- [Passage]
↓↓↓
2020 Key Employee Bonus Plan

EX-10.1 2 gsat-20200930x10qxex101.htm EX-10.1 Document
Exhibit 10.1

Certain portions of this document have been omitted pursuant to Item 601(b)(10) of Regulation S‑K and, where applicable, have been marked with “[*]” to indicate where omissions have been made. The marked information has been omitted because it is (i) not material and (ii) would likely cause competitive harm to the registrant if publicly disclosed.



Section 1. Purposes of the Plan

The purposes of this Key Employee Bonus Plan ("Plan") of Globalstar, Inc. ("Company") are:

to reward designated key employees' successful efforts to exceed the Company's financial performance goals for the designated Plan Year,
to align these employees' financial interests with those of the Company's stockholders, and
to provide these employees with a competitive, success-based bonus package.

Section 2. Bonus Pool; Amounts Payable

(a) The pool available for bonus distribution shall be determined based on the Company's Adjusted EBITDA performance during the authorized calendar year ("Plan Year"). The aggregate amount to be distributed under the Plan with respect to the 2020 Plan Year shall be $1,330,000 if the Company's Adjusted EBITDA for the Plan Year is $[*] (the "Base EBITDA"). The Base EBITDA may be adjusted from time to time to align with the Company’s operating budget.

For each 1% of Adjusted EBITDA over the Base EBITDA, the bonus pool will be increased by 1% of the percentage increase in Base EBITDA. For each 1% of Adjusted EBITDA below Base EBITDA, the bonus pool will be decreased by 2‑1/2% of the percentage decrease in Base EBITDA until Adjusted EBITDA declines to less than 75% of Base EBITDA or the prior Plan Year’s Adjusted EBITDA, whichever is higher, after which no bonus will be payable. See Exhibit I for examples of potential bonus pool amounts.

For Plan purposes, Adjusted EBITDA means EBITDA adjusted on a basis consistent with Adjusted EBITDA previously reported by the Company, with further adjustments, if necessary, for extraordinary net costs or benefits, spectrum lease proceeds and other similar items impacting Adjusted EBITDA during the Plan Year as determined at the sole discretion of the Compensation Committee of the Board of Directors ("Committee").
↑↑↑
- [What you have to do]
Can you pick up the Globalstar bonus plan text after its last sentence and write the next part? The data that comes next is separate material, unrelated to the bonus plan text.

- [Dataset excerpt]
↓↓↓
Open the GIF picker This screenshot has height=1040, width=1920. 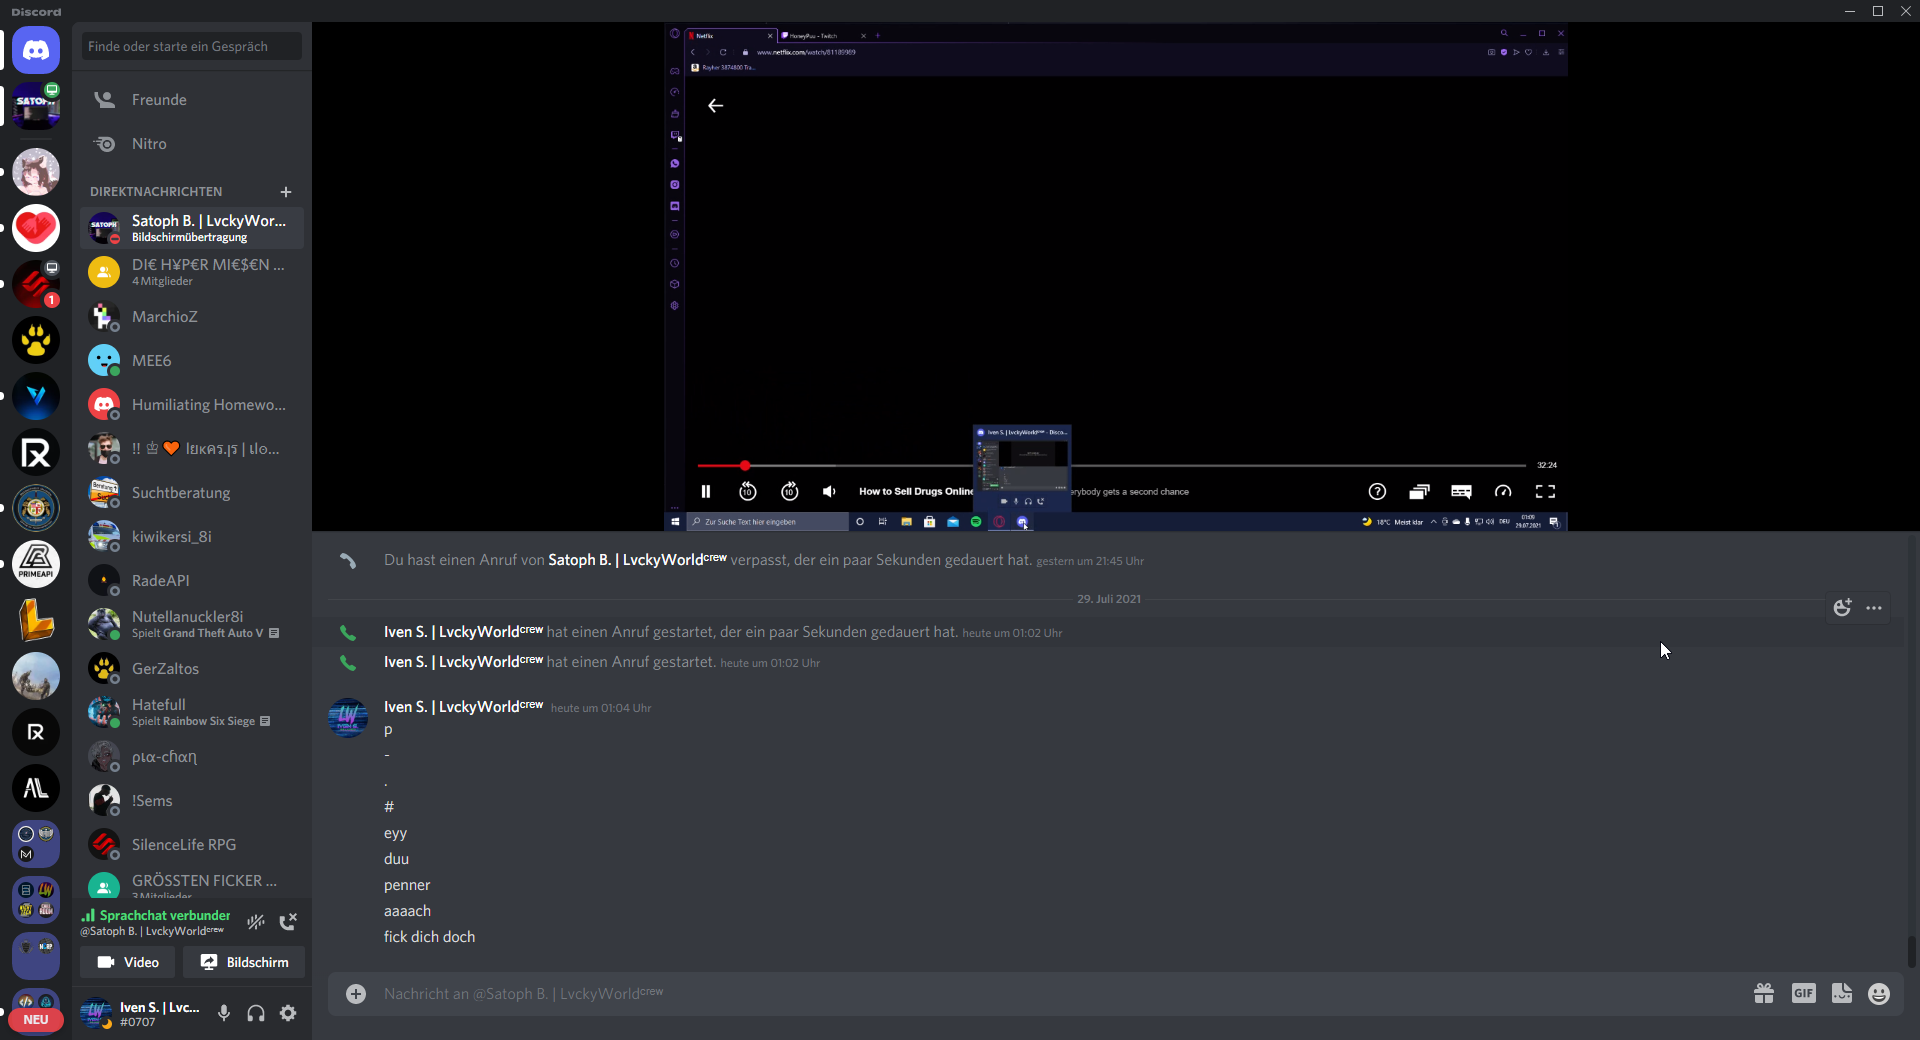coord(1803,993)
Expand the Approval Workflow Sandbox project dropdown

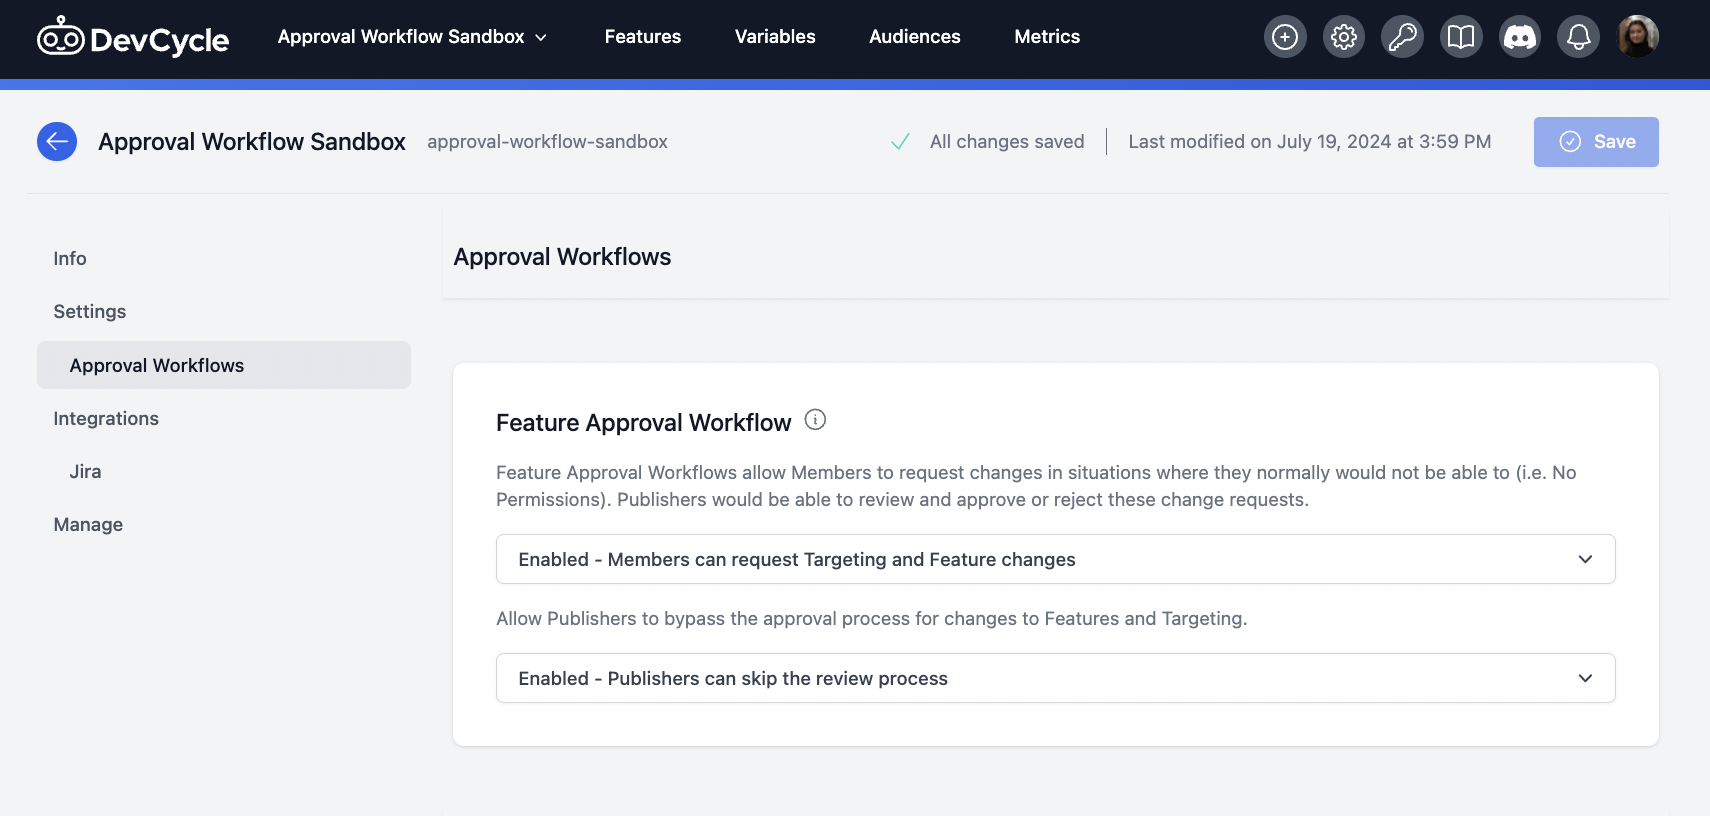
↑↑↑
- [Reply]
(b) The portion of the pool payable to each participant shall be as recommended by the Chief Executive Officer (“CEO”) and approved by the Committee acting in the Committee’s sole discretion.

Section 3. Participants; Eligibility; Payment

(a) The Committee (the Chairman of the Board of Directors being Chairman of the Committee) and the CEO shall designate the participants in the Plan as soon as is feasible after the beginning of each Plan Year and will report the roster of participants to the Board. The Plan and participation of initially-designated key employees, shall be effective retroactive to January 1 of the Plan Year. The CEO, after reporting to and receiving approval of the Committee, may also revise the roster of and designate additional,

participants from time to time with participation to be effective from date determined by the CEO.

(b) In order to be eligible to receive this bonus, a participant must be employed by the Company or any of its subsidiaries from the beginning of the Plan Year (subject to express partial year designation under Section 3(a)) and until the first business day that is three (3) business days after the Company files its annual report on Form 10-K for the Plan Year (such day the "Payment Date"). Failure of a participant to remain employed through the Payment Date for any reason whatsoever will terminate all entitlements under the Plan; provided, however, that the Committee may, but shall not be required to approve, on a case-by-case basis, payments under the Plan of prorated bonus for employees who, during the Plan Year, are hired as, or who replace, designated participants. The Committee may also, but shall not be required to, make case-by-case exceptions to termination of Plan participation resulting from termination of service, either during the Plan Year or before the Payment Date, because of death, disability, or voluntary retirement of a participant.

(c) The Company shall make payments on the Payment Date. All payments will be, made in cash or in common stock of the Company as determined by the Committee. If payments are made in stock, the shares shall be distributed accordance with the stock distribution provisions of Company's Amended and Restated 2006 Equity Incentive Plan and shall be fully vested, registered and marketable at the time distributed.

Section 4. Committee

(a) This Plan shall be administered by the Committee, which shall have full authority and discretion to interpret the Plan, to establish, amend and rescind rules relating to the Plan that are not inconsistent with this document, and to make all other determinations that may be necessary or advisable for the Plan's administration.

(b) Any interpretation of the Plan by the Committee and any decision by it relating to the Plan shall be final and binding on all persons.

Section 5. Liability for Repayment

In the event that, within two years after the Payment Date, discovered fraud or misrepresentation (as determined by the Committee) should result in a need for the Company to restate its annual financial statements for the Plan Year in a manner that reduces the Adjusted EBITDA figure that was used to determine the amount available for distribution under the Plan, then participants who have received distributions under the Plan in excess of the amounts that they would have been entitled to receive shall be liable to repay such excess to the Company, without interest, on demand.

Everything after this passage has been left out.